De même, un contrat apparemment imparfait au sens fiscal n’est pas
traité comme contrat passible du droit de mutation, il s’enregistre au droit
fixe des actes innomés.
Selon REFALO, (cours d’enregistrement, pages 44 à 49) : «Les actes
présentés à la formalité ne révèlent pas toujours par eux-mêmes les conventions
qu’ils referment. Leur rédaction est parfois obscure et ambiguë. Pour arriver à
une exacte application du tarif, il est nécessaire de les interpréter. Pour
cela il faut suivre les règles tracées par les articles 513 à 531 du C.O.C».
Convention simulée :
«La qualification que les parties donnent elles-mêmes aux actes ne lie
l’administration que si elle est sincère et exacte. Dans le cas de simulation,
par contre, l’administration a le droit de restituer aux actes leur véritable
caractère et de percevoir l’impôt en conséquence. Elle a également le droit de
choisir entre l’acte apparent et l’acte secret».
«Ce droit de l’administration lui a toujours été reconnu par la doctrine
et la jurisprudence. Sa justification théorique réside dans la conception
suivant laquelle l’administration est un tiers vis-à-vis des redevables.
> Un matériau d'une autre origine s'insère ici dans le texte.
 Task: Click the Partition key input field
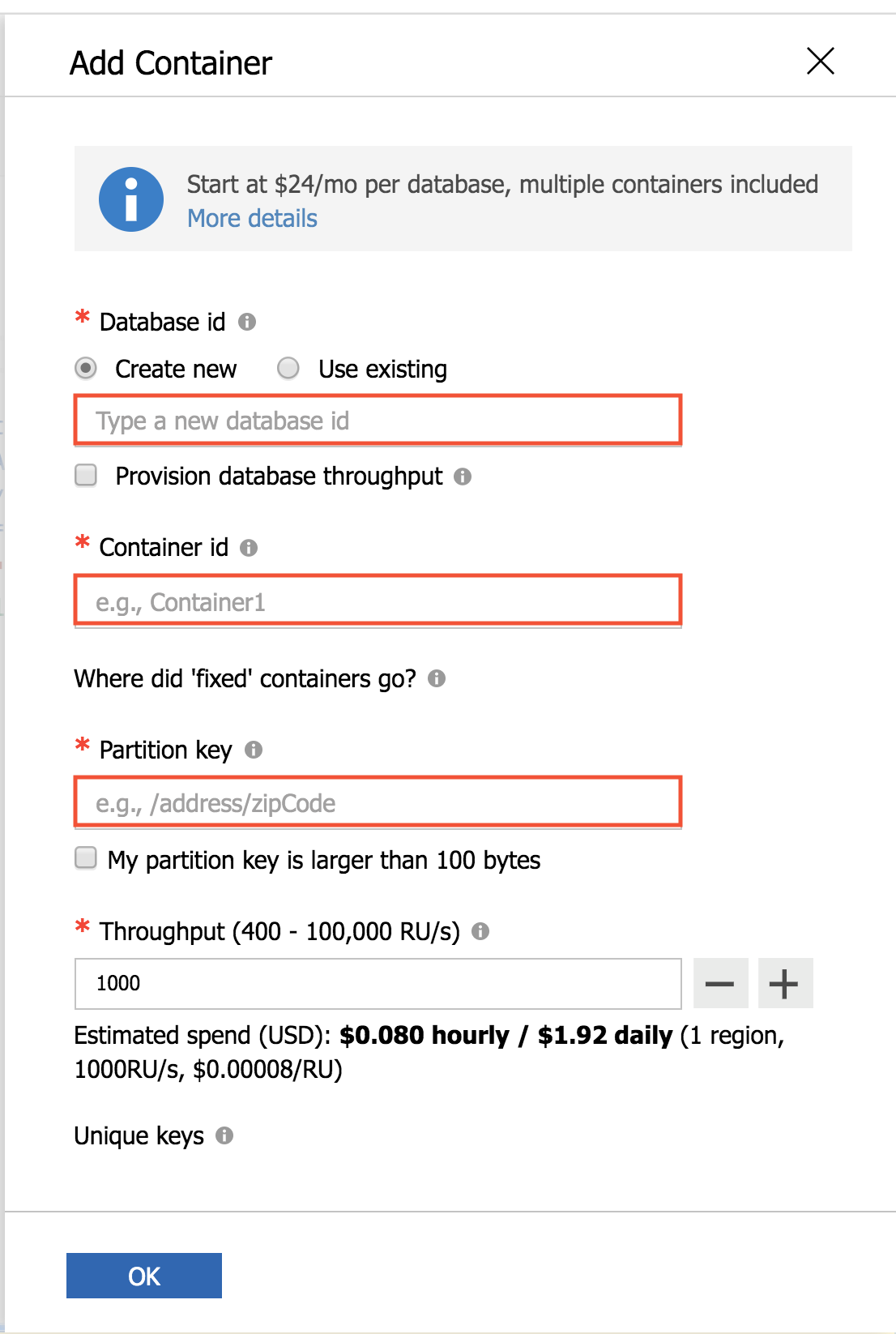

Or les
tiers sont fondés à établir la simulation et ont le droit de choisir entre
l’acte ostensible et la convention occulte (article 26 du C.O.C)».
«Il est donc incontestable que l’administration est fondée à établir,
par tous les moyens compatibles avec la procédure écrite, la simulation dont se
trouve entaché l’acte soumis à la formalité».
Néanmoins, il convient d’observer que rien n’interdit aux parties de
choisir parmi plusieurs procédés juridiques aboutissant au même résultat, le
procédé le moins onéreux fiscalement, pourvu que ce procédé soit réellement
employé et non simulé.
Application :
«L’administration est fondée à établir :
1) qu’une vente déguise une donation, ou qu’une
donation déguise une vente,
2) que le contrat de gérance d’un fonds de commerce
dissimule une vente de fonds de commerce».
L’acte imparfait :
Lorsqu’un acte ne constitue pas le titre apparent d’une opération
juridique, il est dit en droit fiscal «imparfait». Il ne peut alors être
assujetti à aucun droit déterminé et supporte seulement le droit fixe des actes
innomés. L’acte imparfait est celui auquel manque soit le consentement des
parties soit l’une des formalités exigées par la loi :
a) Consentement des parties : constituent par exemple des actes
imparfaits la donation non acceptée par le donataire, ou la vente ne réalisant
pas l’accord des parties.
b) Formalités exigées par la loi : doivent être considérés comme actes
imparfaits :
1) les actes administratifs sujets à approbation et non
approuvés ;
2) l’acte sous seing privé non signé par tous les
contractants. Mais il suffit qu’il porte les signatures des parties autres que
celles entre les mains desquelles il se trouve pour qu’il soit traité comme un
acte parfait à l’égard de l’enregistrement.
Section 2. Influence
de l’existence d’une condition sur l’exigibilité des droits dus
Certaines conventions sont conditionnelles. Une obligation est
conditionnelle lorsqu’on la fait dépendre d’un événement futur et incertain.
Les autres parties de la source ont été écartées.